Image Credit: MASIL Imaging Team
Hickson Compact Group 44 (also known as the NGC 3190 Group) is a small group of bright galaxies containing three spiral galaxies and an elliptical galaxy, located about 60-100 million light-years away in the constellation of Leo.
A Hickson Compact Group (HCG for short) is a collection of four or five gravitational bound galaxies in close physical proximity to one another, published in a list of 100 objects (462 galaxies) by the Canadian astronomer Paul Hickson in 1982. These groups usually contain large quantities of diffuse gas and are dominated by dark matter. Strong galaxy interactions result and merging is expected to lead to the formation of one, most likely elliptical, larger galaxy.

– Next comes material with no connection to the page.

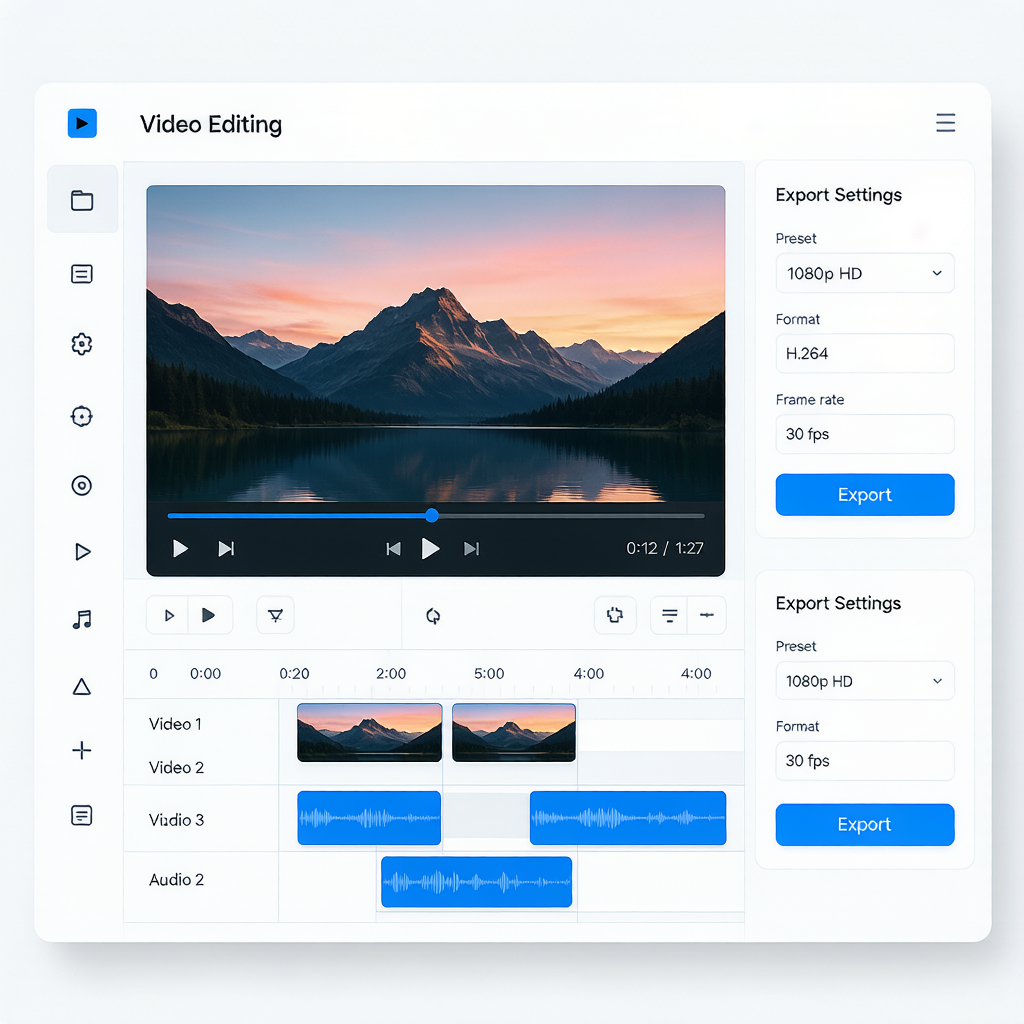This screenshot has width=1024, height=1024.
Task: Click the large center play button in the player
Action: 430,549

They are among the densest concentrations of galaxies known, comparable to the centers of rich galaxy clusters. Compact groups are worthy of intense study as they provide a rich opportunity to study galaxy interactions and mergers.

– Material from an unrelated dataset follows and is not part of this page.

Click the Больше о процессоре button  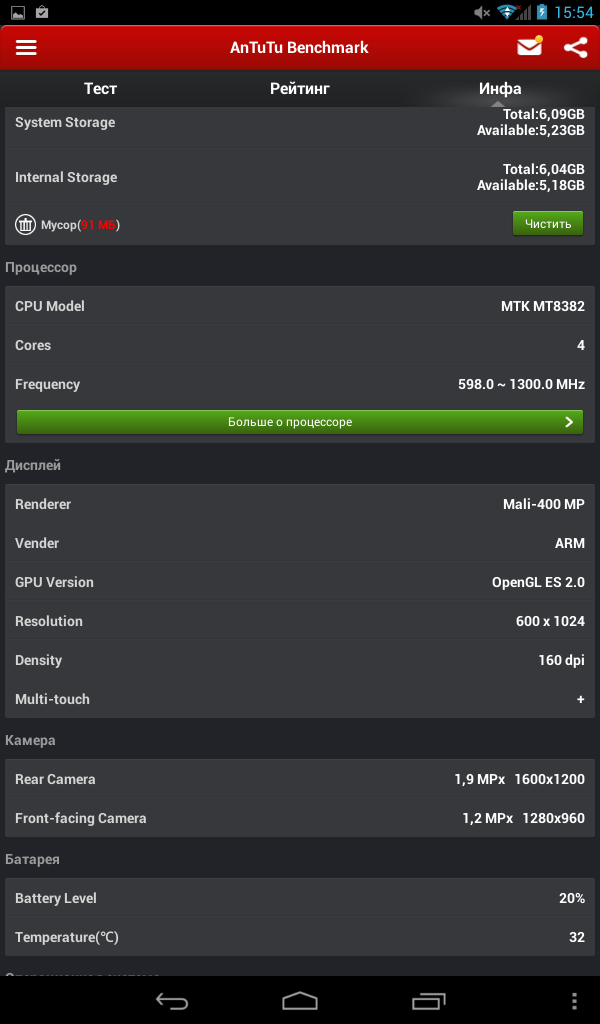click(300, 422)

Compact groups are relatively short lived entities that form via mergers of galaxies within loose subsystems and groupings. Simulations predict that merging of the group members should proceed rapidly within one billion years. Hickson groups are therefore snapshots at various stages in this merging process. They may represent an intermediate stage between loose groups and individual galaxies. A better understanding of the nature of HCGs could help explain galaxy formation on a larger scale in the early Universe. Compact groups are surprisingly numerous, and may play a significant role in galaxy evolution.
The four members of Hickson Compact Group 44 are NGC 3190 (in the center), 3185 (the lower right), 3187 (the upper right), and NGC 3193 (the upper left). Two dwarf spiral galaxies named PGC 86788 (to the right of the center) and PGC 2806871 (the lower left) are also part of the group but are not included in the Hickson catalog. NGC 3190, together with NGC 3187 and NGC 3193 from Arp 316.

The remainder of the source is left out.